Set task:
Edit the records from the line holding "Given: Remove Non_disclosure_agreement.pdf" through the line holding "[x=792, y=1116]", inclusive, by replacing "documents" with "files". Give back only those lines, with everything else unchanged.

Material for this task:

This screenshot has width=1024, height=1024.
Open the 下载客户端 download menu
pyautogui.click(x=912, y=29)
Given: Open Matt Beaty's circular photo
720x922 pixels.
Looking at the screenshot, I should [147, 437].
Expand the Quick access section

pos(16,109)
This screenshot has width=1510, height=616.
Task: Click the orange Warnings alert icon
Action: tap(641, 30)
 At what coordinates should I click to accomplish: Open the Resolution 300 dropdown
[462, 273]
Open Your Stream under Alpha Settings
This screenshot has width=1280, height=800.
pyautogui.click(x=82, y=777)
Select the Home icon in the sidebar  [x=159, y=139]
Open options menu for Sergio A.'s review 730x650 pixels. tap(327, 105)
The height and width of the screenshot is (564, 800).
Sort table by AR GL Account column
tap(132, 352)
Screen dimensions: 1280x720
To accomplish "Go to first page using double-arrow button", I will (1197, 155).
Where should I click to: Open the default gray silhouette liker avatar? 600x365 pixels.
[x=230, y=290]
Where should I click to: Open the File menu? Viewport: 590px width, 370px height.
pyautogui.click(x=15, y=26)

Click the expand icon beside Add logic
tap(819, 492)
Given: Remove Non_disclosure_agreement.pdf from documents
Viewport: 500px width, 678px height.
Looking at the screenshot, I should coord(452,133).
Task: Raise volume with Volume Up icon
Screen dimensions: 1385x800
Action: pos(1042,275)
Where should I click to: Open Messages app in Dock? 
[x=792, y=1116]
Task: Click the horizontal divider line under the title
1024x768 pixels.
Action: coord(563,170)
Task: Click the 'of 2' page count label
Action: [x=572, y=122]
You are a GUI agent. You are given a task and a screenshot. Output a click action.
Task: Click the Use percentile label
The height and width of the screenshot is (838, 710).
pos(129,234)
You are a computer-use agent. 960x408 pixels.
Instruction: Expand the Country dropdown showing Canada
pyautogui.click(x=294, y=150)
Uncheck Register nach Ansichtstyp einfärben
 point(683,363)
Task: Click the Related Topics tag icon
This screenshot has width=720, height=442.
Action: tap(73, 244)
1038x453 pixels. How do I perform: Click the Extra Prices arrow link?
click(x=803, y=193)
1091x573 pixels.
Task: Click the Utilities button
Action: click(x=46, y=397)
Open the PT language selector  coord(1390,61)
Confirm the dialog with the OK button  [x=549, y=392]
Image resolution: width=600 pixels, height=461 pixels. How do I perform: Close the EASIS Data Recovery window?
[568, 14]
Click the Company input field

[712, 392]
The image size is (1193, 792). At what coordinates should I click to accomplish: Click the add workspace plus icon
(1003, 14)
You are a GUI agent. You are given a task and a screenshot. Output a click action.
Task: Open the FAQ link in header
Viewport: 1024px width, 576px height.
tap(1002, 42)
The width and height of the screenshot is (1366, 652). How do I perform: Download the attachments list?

Written response:
Given: Remove Non_disclosure_agreement.pdf from files
Viewport: 500px width, 678px height.
Looking at the screenshot, I should coord(452,133).
Task: Raise volume with Volume Up icon
Screen dimensions: 1385x800
Action: pos(1042,275)
Where should I click to: Open Messages app in Dock? 
[x=792, y=1116]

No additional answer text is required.